Another method of defining the cumulative exposure for a given player has been previously presented by Broglio et al.3 This method directly sums the linear or rotational accelerations experienced for each athlete. Although this method captures the severity and frequency of impacts on aggregate, it does not take into consideration the nonlinear relationship between acceleration and risk of concussion, which can have substantial effects on the overall exposure. The risk weighted cumulative exposure metric introduced in this study adjusts each impact’s contribution to cumulative exposure according to its associated risk of injury. Exposure is therefore a product of each player or group’s distribution of impacts over a chosen activity and time period. RWE is different depending on the injury risk metric used, and is used to examine the cumulative exposure to each acceleration type (RWELinear, RWERotational) or to assess the combined contribution of linear and rotational accelerations (RWECP).
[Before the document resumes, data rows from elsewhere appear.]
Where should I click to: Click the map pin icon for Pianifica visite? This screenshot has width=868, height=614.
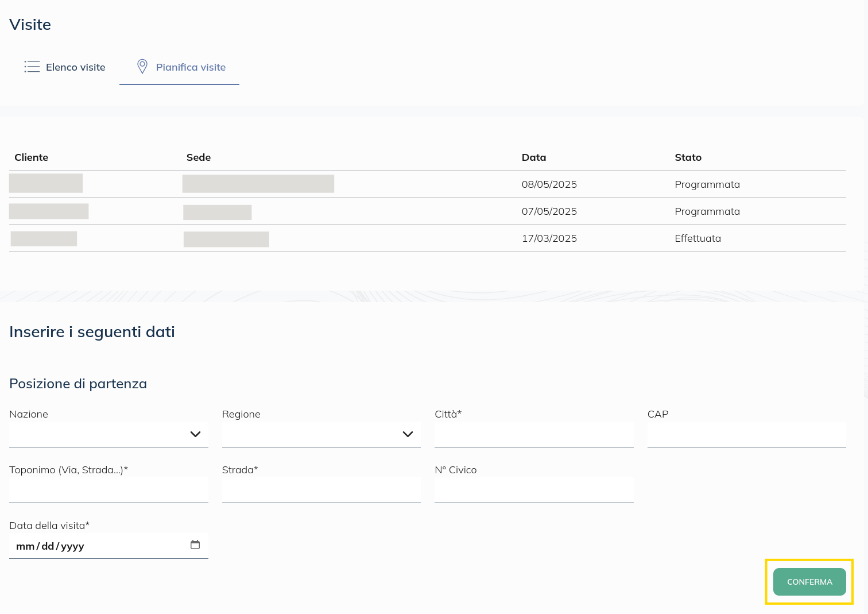point(142,67)
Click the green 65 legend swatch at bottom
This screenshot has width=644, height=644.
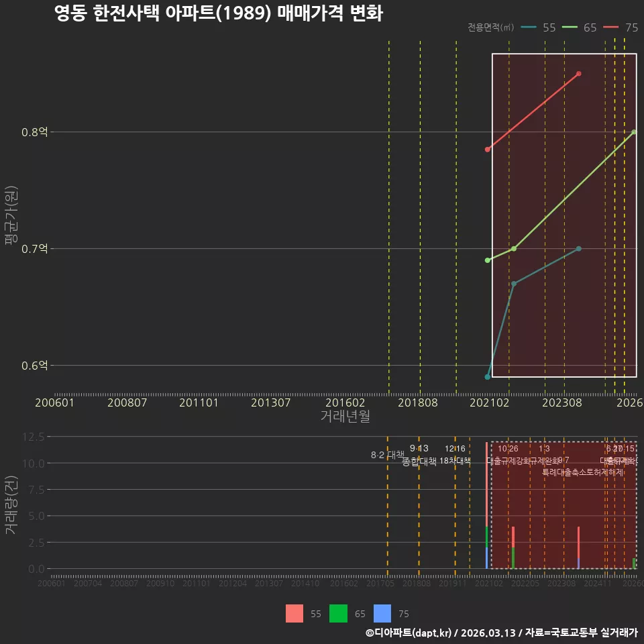(338, 613)
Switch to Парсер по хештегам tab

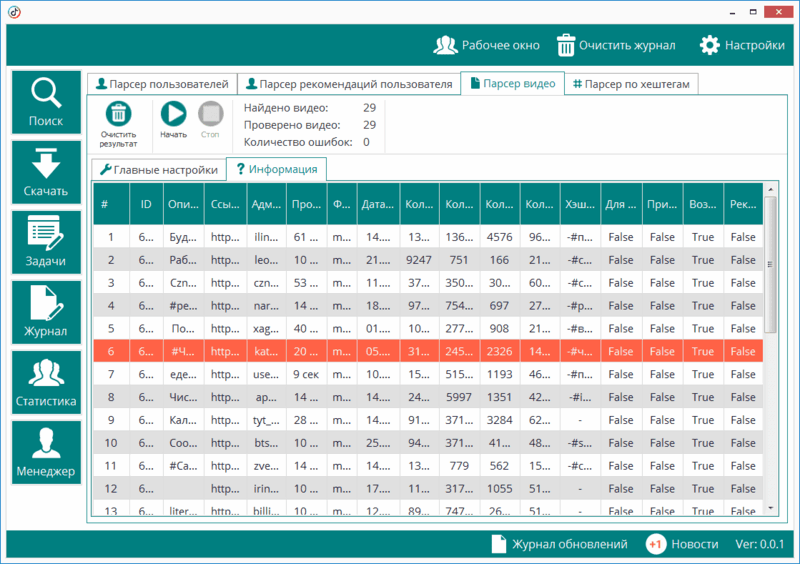[630, 85]
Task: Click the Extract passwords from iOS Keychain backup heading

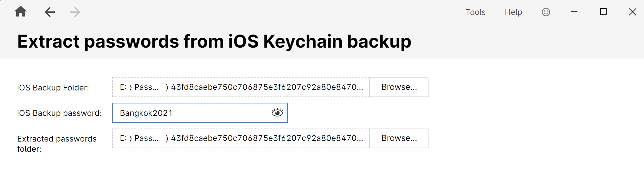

The data provided within the appendix, includes the calculated RWEPellman, RWELinear, RWERotational, and RWECP for each player. These data are useful to interpret within group variability for RWE. A value of interest is the risk weighted exposure per impact for each player, which represents a normalized value by which risk weighted exposure may be examined on an individual basis. These data are important to capture the risk weighted exposure independent of the number of impacts for each player, which is representative of the ‘average’ severity for that player.

One of the more interesting characteristics to study is the variation in severity between the highest and lowest exposure per impact players in games and/or practices. For example, the RWELinear data show an eightfold variation in the exposure per impact for practices. Some players have increased exposure during games with as high as a fivefold variation in exposure per impact. Additionally, there is a 6.5-fold variation in the exposure per impact for practices and a threefold variation in the exposure per impact for games for the RWERotational data. Lastly, recorded values for RWECP reveal a 22-fold variation in the exposure per impact for practices and a 47-fold variation in the exposure per impact for games between players. Since the exposure metric used is risk-weighted, the players with a higher RWE per impact may reveal exposure to a greater proportion of high magnitude impacts compared to those who have a lower value. The variability in average exposure per impact that is captured when using a risk-weighted exposure metric may not be captured in a summed acceleration-based metric. Additionally, these types of analyses may provide further insight into position and player-specific exposure throughout a season of football.

If RWE exceeds one for a given risk function, it would imply that the risk function predicted at least a single concussion over the course of the season. All the assumptions inherent in the risk function apply to the cumulative exposures calculated, including assumptions about underreporting. The Pellman risk function 26 for linear acceleration dramatically over-estimates the total risk weighted cumulative exposure resulting in a median RWEPellman per player of 19.4 and a team season RWEPellman value of 1,007. This might be used to argue that each player would sustain 19.4 concussions and the team would sustain approximately 1,007 concussions over the course of the season. This is further evidence that the underlying risk function for RWEPellman overestimates risk for each impact. More recent linear acceleration based risk functions more appropriately estimate risk and the associated risk weighted cumulative exposure.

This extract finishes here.